Diagnosis and Resolution
# Check if IPs are on bgp-nic interface
oc exec -n rhoso-system ds/ovn-bgp-agent -- ip addr show bgp-nic

# Verify FRR is redistributing connected routes
oc exec -n rhoso-system ds/frr-bgp -- vtysh -c 'show running-config'

# Check OVN BGP agent logs
oc logs -n rhoso-system -l app=ovn-bgp-agent

Solution: Ensure OVN BGP agent is running and FRR has “redistribute connected” configured.

Tenant Networks Not Reachable

Symptoms: External clients cannot reach VMs on tenant networks despite expose_tenant_networks = True

Tenant Network Troubleshooting
# Check if tenant network exposure is enabled
oc exec -n rhoso-system ds/ovn-bgp-agent -- grep expose_tenant_networks /etc/ovn_bgp_agent/ovn_bgp_agent.conf

# Verify CR-LRP (Chassis Redirect Logical Router Ports) are active on networker nodes
oc exec -n rhoso-system ds/ovn-bgp-agent -- ovn-sbctl show | grep cr-lrp

# Check neutron router gateway port advertisement
oc exec -n rhoso-system ds/frr-bgp -- vtysh -c 'show ip bgp | grep 10.0.0'

Solution: Verify networker nodes are hosting CR-LRP and neutron router gateways are properly advertised.

Networker Node Failures

Symptoms: Complete loss of external connectivity to tenant networks

Networker Node Failure Diagnosis
# Check networker node health
oc get nodes -l node-role.kubernetes.io/rhoso-networker

# Verify networker pods are running
oc get pods -n rhoso-system -l app=rhoso-networker

# Check CR-LRP failover status
oc exec -n rhoso-system ds/ovn-bgp-agent -- ovn-sbctl find Chassis_Redirect_Port

# Verify BGP session status on remaining networker nodes
oc exec -n rhoso-system ds/frr-bgp -- vtysh -c 'show bgp summary'

Solution: Ensure multiple networker nodes are deployed for high availability and CR-LRP can migrate between nodes.

Slow Convergence

Symptoms: Long failover times during node or network failures

BFD Configuration for Fast Convergence
router bgp 64999
  neighbor 172.30.1.254 bfd
  neighbor 172.30.1.254 bfd profile fast-detect

bfd
  profile fast-detect
    detect-multiplier 3
    receive-interval 100
    transmit-interval 100

Performance Tuning

ECMP Configuration

Optimized ECMP Settings
router bgp 64999
  maximum-paths 8
  maximum-paths ibgp 8
  bestpath as-path multipath-relax

BGP Timers Optimization

Production BGP Timers
router bgp 64999
  neighbor 172.30.1.254 timers 10 30
  neighbor 172.30.1.254 capability extended-nexthop

Conclusion

RHOSO 18.0’s BGP implementation provides enterprise-grade dynamic routing for containerized OpenStack deployments.
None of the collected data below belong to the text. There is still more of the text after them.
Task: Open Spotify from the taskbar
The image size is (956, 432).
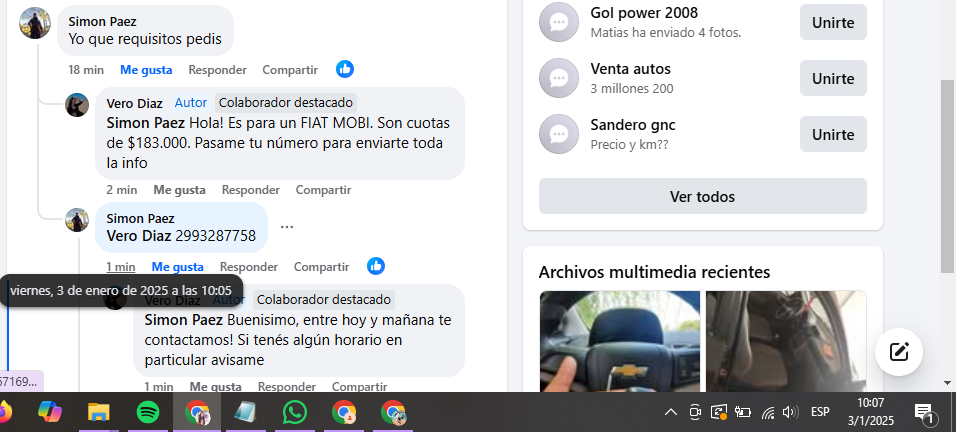Action: (x=148, y=413)
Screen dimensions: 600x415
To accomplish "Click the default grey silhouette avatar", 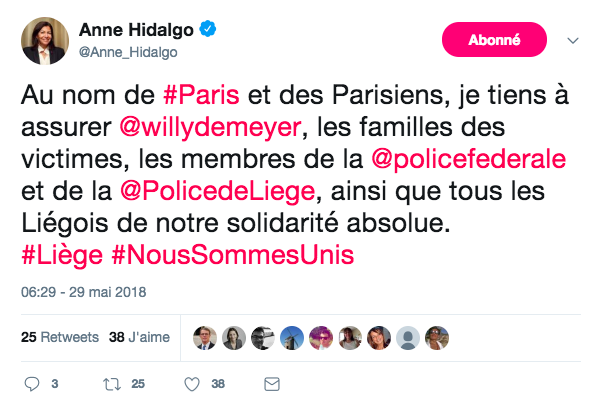I will [x=406, y=337].
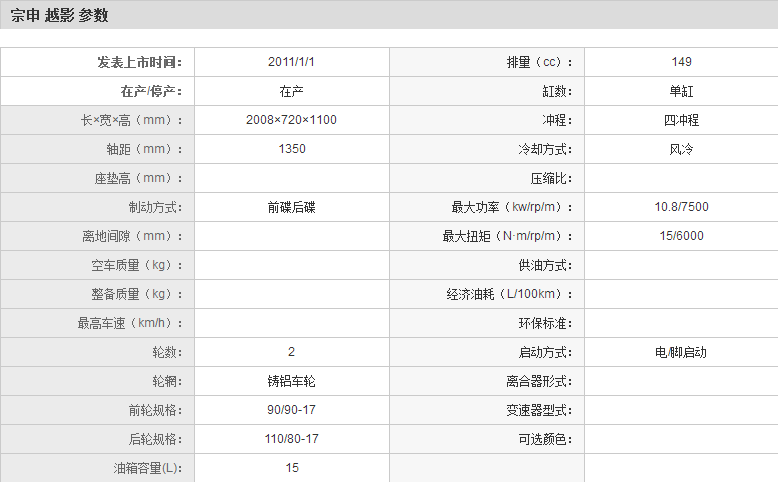This screenshot has height=482, width=778.
Task: Click the rear tire spec 110/80-17
Action: click(291, 439)
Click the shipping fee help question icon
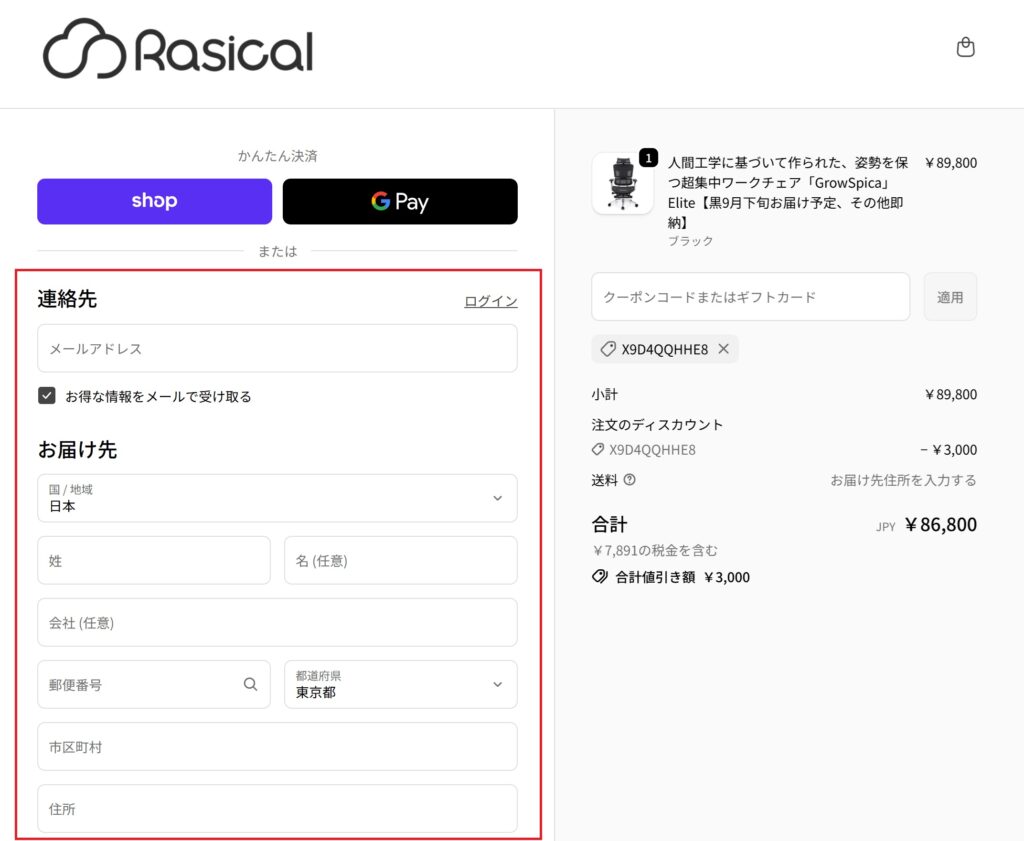The height and width of the screenshot is (841, 1024). (629, 480)
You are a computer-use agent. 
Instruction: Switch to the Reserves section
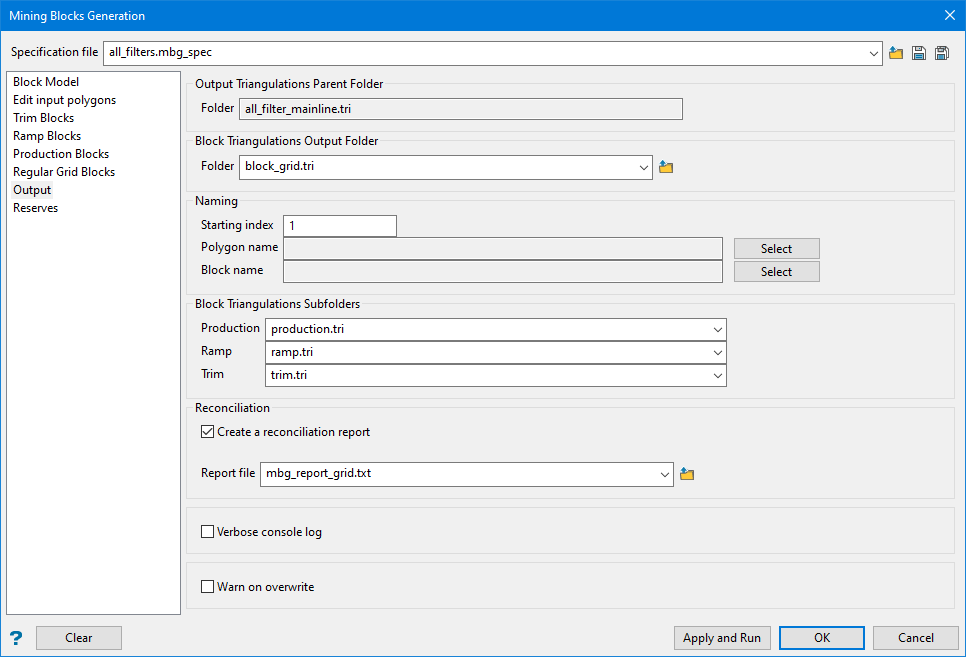point(36,208)
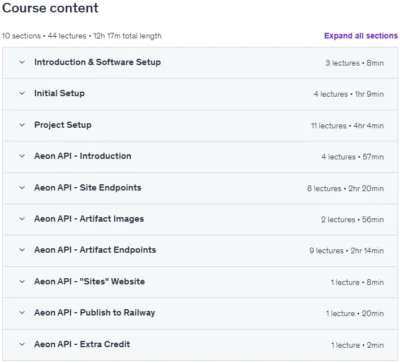Click chevron beside "Sites" Website section

(22, 282)
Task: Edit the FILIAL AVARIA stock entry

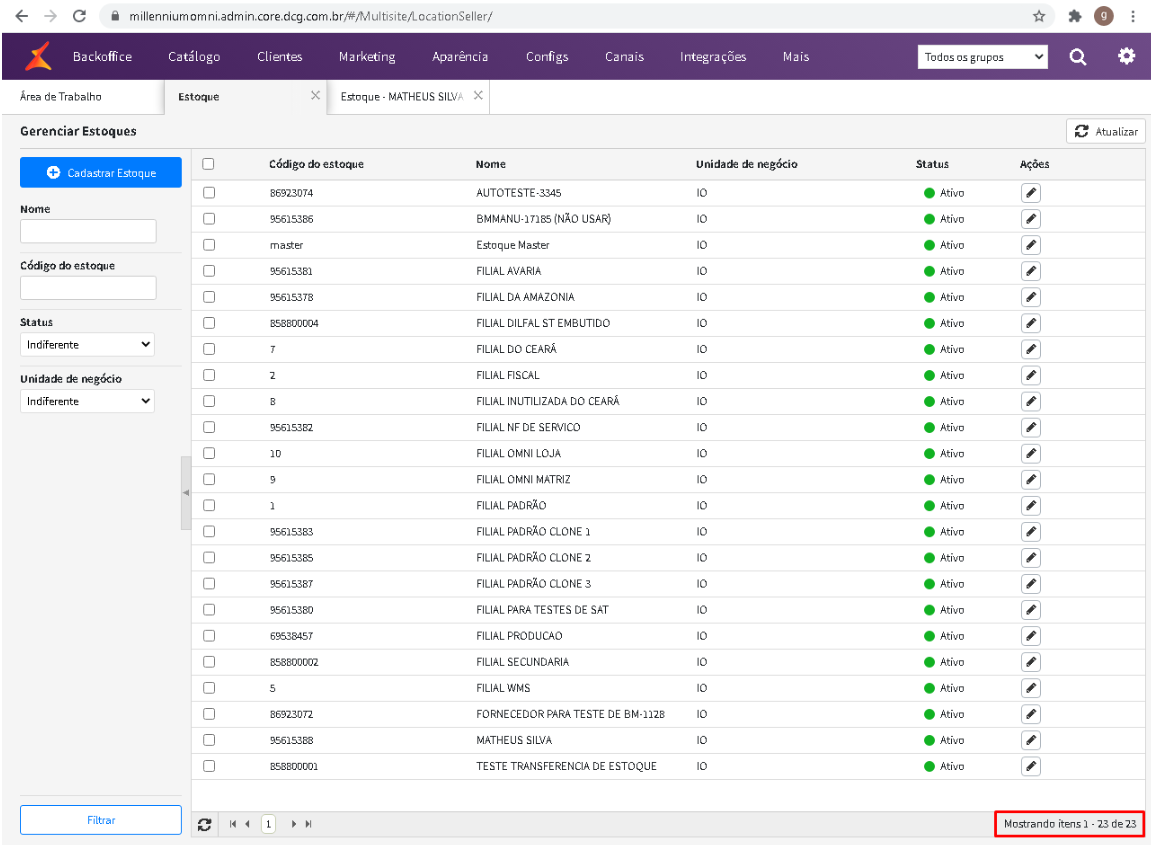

By leveraging OpenShift’s container orchestration with proven networking technologies like FRR and OVN, organizations can achieve:

  • Scalable networking: Automatic route management as workloads scale

  • High availability: Sub-second failover with BFD and ECMP

  • Operational simplicity: Kubernetes-native management and monitoring

  • Enterprise integration: Seamless connectivity with existing network infrastructure

The combination of RHOSO’s containerized architecture with BGP’s proven routing capabilities enables organizations to deploy production-ready OpenStack clouds that integrate seamlessly with modern data center networking practices.

For detailed deployment procedures and additional configuration options, refer to the official Red Hat OpenStack Services on OpenShift 18.0 documentation.